READING PASSAGE >>
*** Block opens ***
That’s the take-home message of a national poll released Tuesday, which found that 87 percent of the US public knows that Zika is transmitted by mosquitoes, but a good-sized minority is unaware or misinformed about how else the virus is contracted.

The Zika virus has been spreading rapidly in the Americas, but so far there has been no mosquito-borne transmission in the continental United States. Experts think that could change come summer when mosquitoes become more active, and the poll found some positives signs.


Two-thirds of the public take regular precautions in the summer to escape mosquitoes. For specific countermeasures, 56 percent said they wear repellant, and 55 percent remove standing water around their homes, which deprives mosquitoes of breeding grounds near people.

For mosquito control at a larger scale, 81 percent of responders said they would approve of ground spraying in their cities or towns if Zika cases appeared, and 66 percent said they would support spraying from the air under those circumstances.


Researchers from the Harvard T.H. Chan School of Public Health conducted the poll earlier this month in cooperation with the National Public Health Information Coalition, an organization of health communications professionals. (STAT regularly partners with the Harvard school on polls but was not involved with this particular survey.)
*** Block closes ***
SUPPLIED INFORMATION >>
*** Block opens ***
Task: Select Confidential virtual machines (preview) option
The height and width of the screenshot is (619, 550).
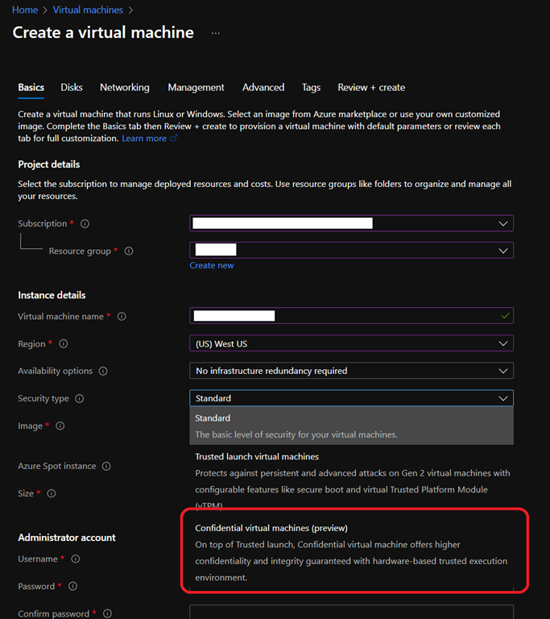Action: click(x=271, y=529)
*** Block closes ***
EXPLORE THE MATERIAL >>
- A) Say whether each statement agrees with the Zika poll passage, answering yes or no and quoting the deciding words: (i) Most of the US public knows that mosquitoes transmit Zika. (ii) Zika has already spread by mosquitoes in the continental United States. (iii) STAT took part in conducting this survey.
- B) Supply what comes next in the Zika poll passage, continuing from its final sentence.
The data is not needed for the work here.

ANSWERS PROVIDED >>
- A)
(i) Yes: "87 percent of the US public knows that Zika is transmitted by mosquitoes"
(ii) No: "so far there has been no mosquito-borne transmission in the continental United States"
(iii) No: "was not involved with this particular survey"

- B)
Overall, the poll captured that sizable portions of the public are not sure or are wrong about how Zika spreads and manifests in people. Forty percent did not know the virus can be sexually transmitted, and 31 percent thought — incorrectly — that the virus can migrate through coughing and sneezing.

Almost 4 in 10 people believe a woman who contracts the virus may be at higher risk for having a baby with birth defects in the future. Researchers are still studying how long the virus can stay harbored in the body, but so far, the evidence indicates that Zika clears the blood in a week or so, and after that a woman will not face an elevated possibility of defects in subsequent pregnancies.

The poll surveyed 1,275 adults by phone, including 105 people who live in homes where someone is pregnant or thinking about getting pregnant in the next year. The overall results are accurate to within 3.23 percentage points, 19 times out of 20.